Can a Panic Attack Lead to a Seizure?

A panic attack is an intense surge of fear with rapid physical and emotional distress. A seizure, in contrast, is a sudden, uncontrolled electrical disturbance in the brain. Many wonder if these distinct events are related or if one could lead to the other. This article clarifies their differences and addresses common misconceptions.

Distinguishing Panic Attacks and Seizures

Panic attacks are psychological events rooted in anxiety, stress, or phobias, not involving abnormal brain electrical activity. They begin abruptly, bringing intense fear often accompanied by physical symptoms like heart palpitations, shortness of breath, and dizziness. During a panic attack, individuals remain aware of their surroundings, and consciousness is not lost. These non-neurological episodes stem from the body’s ‘fight or flight’ response when no actual danger is present.

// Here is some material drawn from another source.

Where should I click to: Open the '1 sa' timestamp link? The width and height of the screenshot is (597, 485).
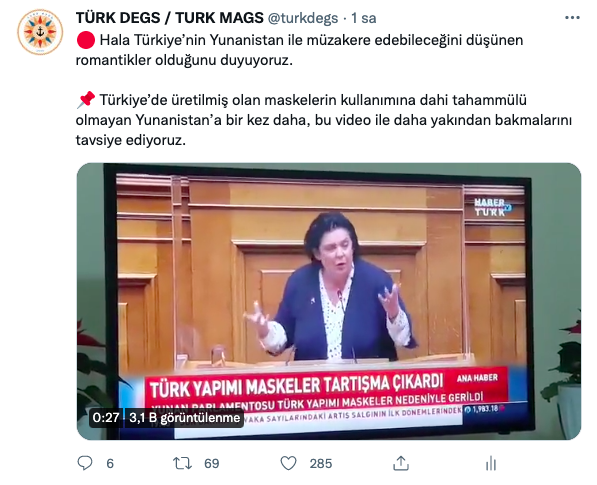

Seizures are neurological events resulting from abnormal, uncontrolled electrical activity within the brain. Various types exist, including tonic-clonic seizures with full-body movements, or focal seizures affecting specific areas. Seizures can lead to altered or complete loss of consciousness, involuntary movements, and post-event confusion. These neurological episodes reflect a temporary disruption in the brain’s normal nerve system activities.

A panic attack does not directly cause or lead to an epileptic seizure. These are two distinct medical conditions with different underlying mechanisms and origins. While both can be frightening, their nature—psychological versus neurological—remains separate.

Shared Symptoms and Overlap

Confusion between panic attacks and seizures often arises due to shared symptoms. Both can manifest with a rapid heart rate (tachycardia) and changes in breathing, such as hyperventilation or shortness of breath. Individuals may also experience dizziness, lightheadedness, trembling, and sweating during either event.

Sensations of tingling or numbness, particularly in the extremities, can occur in both. A feeling of unreality or detachment from oneself or surroundings (depersonalization or derealization) is another shared symptom.

While these symptoms may overlap, their origin and clinical significance differ. In a panic attack, these physical manifestations are part of an intense anxiety response. During a seizure, they result directly from abnormal brain electrical activity. Shared symptoms do not indicate one condition causes the other.

Conditions Mimicking Panic Attacks and Seizures

Several other medical conditions can present with symptoms resembling panic attacks or seizures, leading to potential misdiagnosis. Psychogenic Non-Epileptic Seizures (PNES) are seizure-like events psychological in origin, not caused by abnormal brain electrical activity. PNES can be triggered by psychological distress, such as stress or trauma, and might be confused with panic attacks due to their psychological triggers and epileptic seizures because of their physical manifestations.

Beyond PNES, other conditions can mimic panic attack symptoms, including thyroid disorders like hyperthyroidism which can cause nervousness and a rapid heartbeat, or hypoglycemia (low blood sugar). Similarly, conditions such as syncope (fainting), certain types of migraines with aura, or cardiac arrhythmias can cause episodes that resemble seizures. These conditions mimic panic attacks or seizures; they are not caused by panic attacks themselves.

When to Seek Medical Attention

Seeking medical attention is important for any new, severe, or recurrent symptoms that cause concern. This is particularly true if symptoms involve loss of consciousness, confusion, or uncontrolled movements. A healthcare professional can help differentiate between a panic attack, an epileptic seizure, PNES, or other underlying medical conditions through proper evaluation.

Accurate diagnosis is important for appropriate care. Effective treatments exist for both panic disorder, often involving therapy and medication, and epilepsy, typically managed with anti-seizure medications. Prompt medical evaluation ensures the correct diagnosis is made, leading to tailored and effective treatment strategies.